Primary Key creation - before and after bulk insert

  • I need to insert a large (less than half a million) number of records into a table at once. This happens in a query, so the table in question is a temporary table. I need to use this temporary table in other parts of the query for a lot of processing; so it is essential to add a clustered index (I create a Primary Key).

    What will yield me better performance -

    PK creation after insert is completed

    or

    PK creation at the time of table creation (before insert)

    or

    does it depend on other factors such as the number of columns in the table and other indexes and constraints on the table?

    I have believed that it is always better to create the PK after a bulk insert. I vaguely remember an instance when it yielded me better performance. But I tried to reproduce both the cases using Jeff's Tally table example and some other resource. In this case, PK creation at the time of table creation proved to be faster.

    I will list my questions below.

    1. Do I create PK before or after the insert (or if it depends, what are the factors)?

    2. The two queries attached have different execution times. From the execution plans, in case of primary key creation after insert, after insertion of data the following steps happen - Table scan-->Sort-->Index Insert. I had thought that data will only be reorganized in this case. What happens during the steps 'in bold' and the 'Index Insert' step in particular?

    3. If I use table instead of temporary table, is the behavior similar?

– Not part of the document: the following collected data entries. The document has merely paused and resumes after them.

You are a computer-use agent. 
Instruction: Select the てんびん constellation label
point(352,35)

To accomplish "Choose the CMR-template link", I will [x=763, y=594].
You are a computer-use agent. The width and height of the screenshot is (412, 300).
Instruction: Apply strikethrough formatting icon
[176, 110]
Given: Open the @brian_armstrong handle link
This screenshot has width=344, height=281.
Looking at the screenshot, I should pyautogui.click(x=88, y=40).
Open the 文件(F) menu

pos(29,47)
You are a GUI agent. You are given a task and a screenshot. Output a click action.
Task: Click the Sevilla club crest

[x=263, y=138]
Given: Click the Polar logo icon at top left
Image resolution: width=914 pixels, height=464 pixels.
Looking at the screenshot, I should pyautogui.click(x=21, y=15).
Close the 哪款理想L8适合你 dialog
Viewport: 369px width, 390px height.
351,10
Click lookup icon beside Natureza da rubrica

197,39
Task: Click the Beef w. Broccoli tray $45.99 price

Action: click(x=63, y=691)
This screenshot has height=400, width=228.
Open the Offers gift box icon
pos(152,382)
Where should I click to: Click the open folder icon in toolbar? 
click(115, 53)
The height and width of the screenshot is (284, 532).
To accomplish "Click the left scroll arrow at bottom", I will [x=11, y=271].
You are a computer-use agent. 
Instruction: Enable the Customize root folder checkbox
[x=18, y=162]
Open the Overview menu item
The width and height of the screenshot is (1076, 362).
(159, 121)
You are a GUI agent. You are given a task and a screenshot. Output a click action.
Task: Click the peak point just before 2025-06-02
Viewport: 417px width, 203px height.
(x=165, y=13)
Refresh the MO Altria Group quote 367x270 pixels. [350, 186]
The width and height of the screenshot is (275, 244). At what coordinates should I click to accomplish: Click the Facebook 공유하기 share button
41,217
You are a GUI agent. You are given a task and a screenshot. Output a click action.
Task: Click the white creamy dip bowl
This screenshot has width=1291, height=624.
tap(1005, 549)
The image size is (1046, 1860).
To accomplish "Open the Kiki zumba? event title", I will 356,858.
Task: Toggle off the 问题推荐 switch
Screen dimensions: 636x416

    Please see the queries below.

    --=== Index creation before insert

    DECLARE @StartTime DATETIME --Timer to measure total duration

    SET @StartTime = GETDATE() --Start the timer

    --=============================================================================

    -- Create and populate a Tally table

    --=============================================================================

    --===== Conditionally drop

    IF OBJECT_ID('tempdb..#Tally') IS NOT NULL

    DROP TABLE #Tally

    CREATE TABLE #Tally(N INT, PRIMARY KEY(N))

    --===== Insert (1000 x 100) number of rows

    INSERT INTO #Tally(N)

    SELECT ROW_NUMBER() OVER(ORDER BY a.number ASC)

    FROM master.dbo.spt_values a

    CROSS JOIN master.dbo.spt_values b

    WHERE a.type = 'P' AND b.type = 'P' AND

    a.number < 1000 AND b.number < 100

    --===== Display the total duration

    SELECT STR(DATEDIFF(ms,@StartTime,GETDATE())) + ' Milliseconds duration' [PK at table creation]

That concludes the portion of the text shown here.